YOUR TASK. Across the lines of the records below, how many have the string "screenshot" in them? Answer with the number alone.

(Saved entries)
<<<<

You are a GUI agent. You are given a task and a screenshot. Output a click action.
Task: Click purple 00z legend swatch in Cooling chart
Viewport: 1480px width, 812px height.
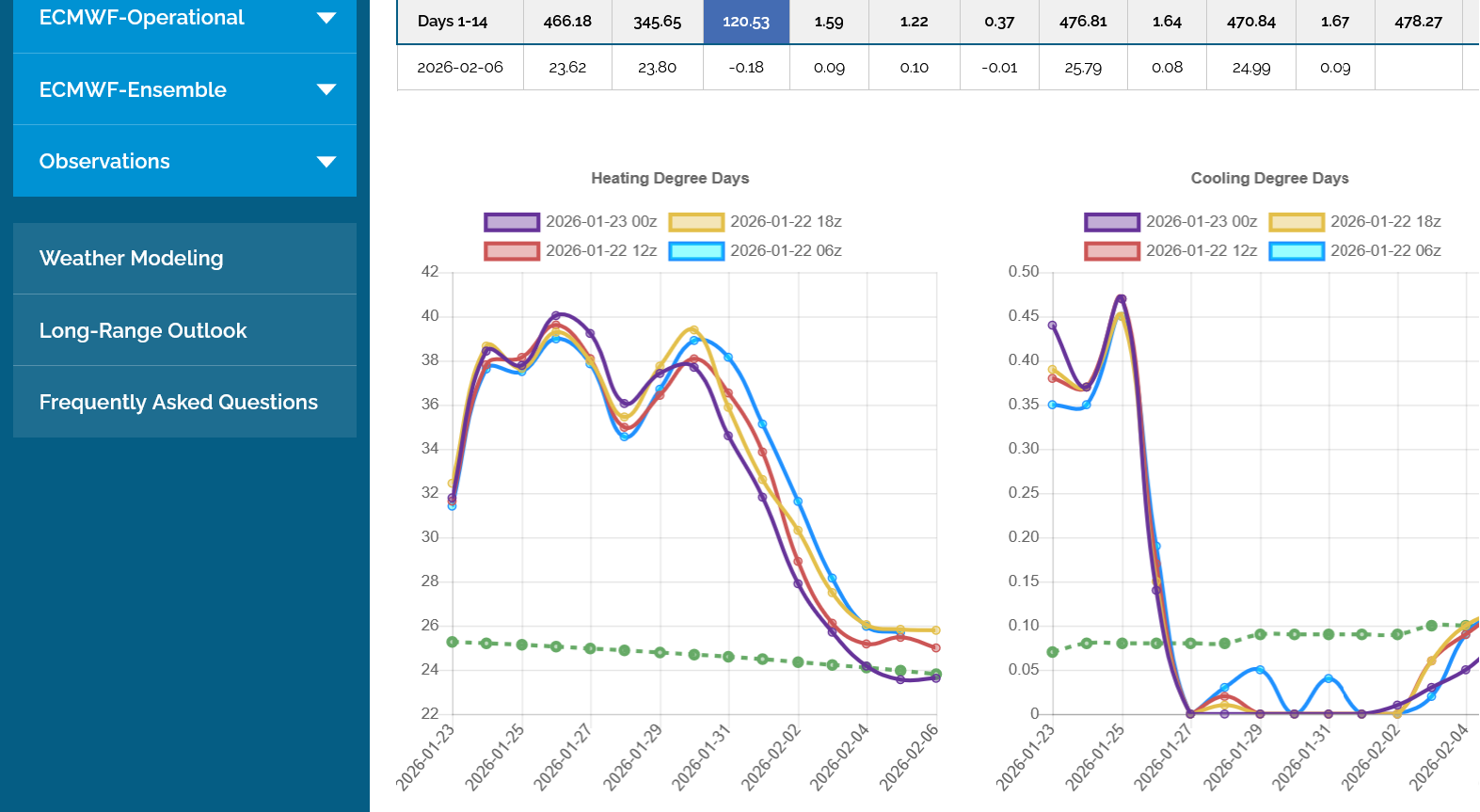[1112, 222]
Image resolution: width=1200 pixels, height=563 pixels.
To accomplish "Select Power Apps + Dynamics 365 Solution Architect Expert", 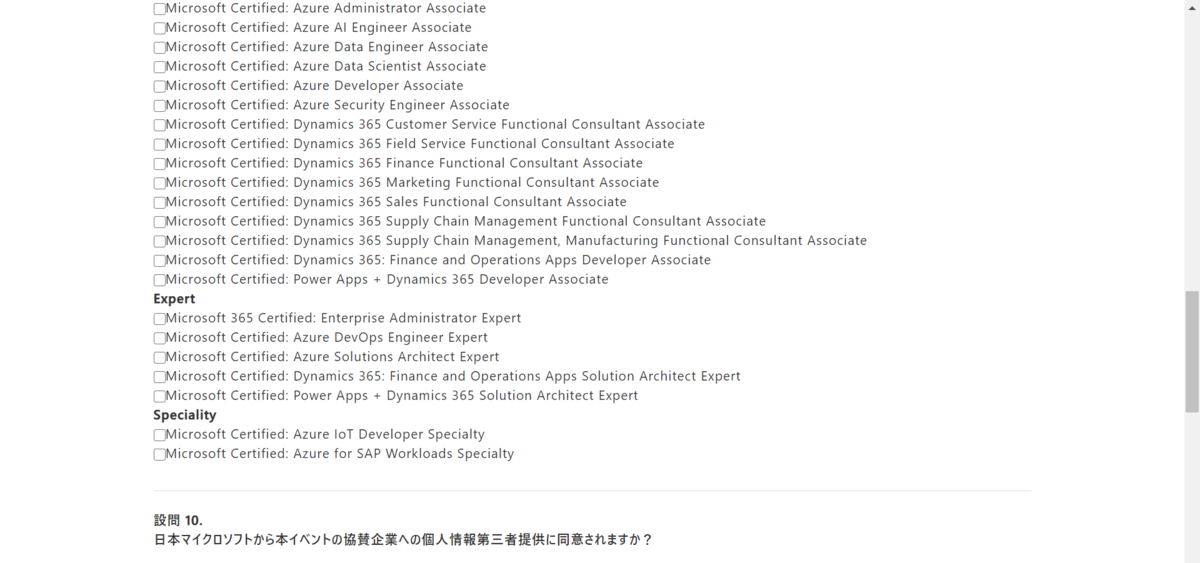I will 160,396.
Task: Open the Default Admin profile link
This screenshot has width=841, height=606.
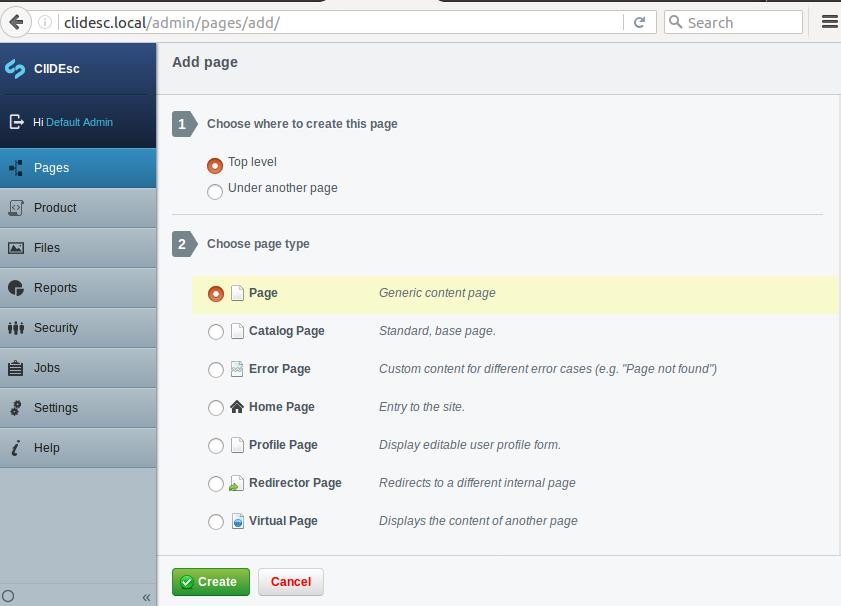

>>>>

ANSWER TO THIS TASK. 2